Of lord of thee, and arbiter of war:

These are thy toys, and, as the snowy flake,

They melt into thy yeast of waves, which mar
Alike the Armada's pride, or spoils of Trafalgar.

CLXXXII.

Thy shores are empires, changed in all save thee,–
Assyria, Greece, Rome, Carthage, what are they?
Thy waters wasted them while they were free,
And many a tyrant since; their shores obey
The stranger, slave or savage; their decay

Has dried up realms to deserts :-not so thou,
Unchangeable save to thy wild waves' play,—
Time writes no wrinkle on thine azure brow,
Such as creation's dawn beheld, thou rollest now.

CLXXXIII.

Thou glorious mirror, where the Almighty's form
Glasses itself in tempests, in all time,

Calm or convuls'd,-in breeze, or gale, or storm,
Icing the pole, or in the torrid clime

Dark, heaving:-boundless, endless, and sublime,-
The image of eternity,-the throne

Of the invisible; even from out thy slime

The monsters of the deep are made; each zone
Obeys thee; thou goest forth, dread, fathomless alone.

CLXXXIV.

And I have loved thee, ocean! and my joy
Of youthful sports was on thy breast to be
Borne, like thy bubbles, onward; from a boy
I wantoned with thy breakers, they to me
Were a delight; and if the freshening sea

Made them a terror,-'twas a pleasing fear,
For I was as it were a child of thee,

And trusted to thy billows far and near,
And laid my hand upon thy mane, as I do here.
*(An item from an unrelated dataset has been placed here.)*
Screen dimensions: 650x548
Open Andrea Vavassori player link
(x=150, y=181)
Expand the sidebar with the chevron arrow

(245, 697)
MANFRED'S ADDRESS TO THE SUN.

Glorious orb the idol

Of early nature and the vigorous race

Of undiseased mankind, the giant sons
Of the embrace of angels, with a sex

More beautiful than they, which did draw down

The erring spirits who can ne'er return.

Most glorious orb! that wert a worship, ere

The mystery of thy making was revealed!

Thou earliest minister of the Almighty,

Which gladdened, on their mountain tops, the hearts
Of the Chaldean shepherds, till they poured
Themselves in orisons! Thou material God!

And representative of the Unknown,―

Who chose thee for his shadow? Thou chief star!
Centre of many stars! which makest our earth
Endurable, and temperest the hues

And hearts of all who walk within thy rays!